TO DO
Copy each of the following records back line for line, with no changes.

ROWS
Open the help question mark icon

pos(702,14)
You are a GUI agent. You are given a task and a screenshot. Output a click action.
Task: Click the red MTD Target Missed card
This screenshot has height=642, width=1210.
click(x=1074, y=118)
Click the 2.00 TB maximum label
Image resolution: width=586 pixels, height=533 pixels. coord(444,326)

SOLUTION BELOW
Open the help question mark icon

pos(702,14)
You are a GUI agent. You are given a task and a screenshot. Output a click action.
Task: Click the red MTD Target Missed card
This screenshot has height=642, width=1210.
click(x=1074, y=118)
Click the 2.00 TB maximum label
Image resolution: width=586 pixels, height=533 pixels. coord(444,326)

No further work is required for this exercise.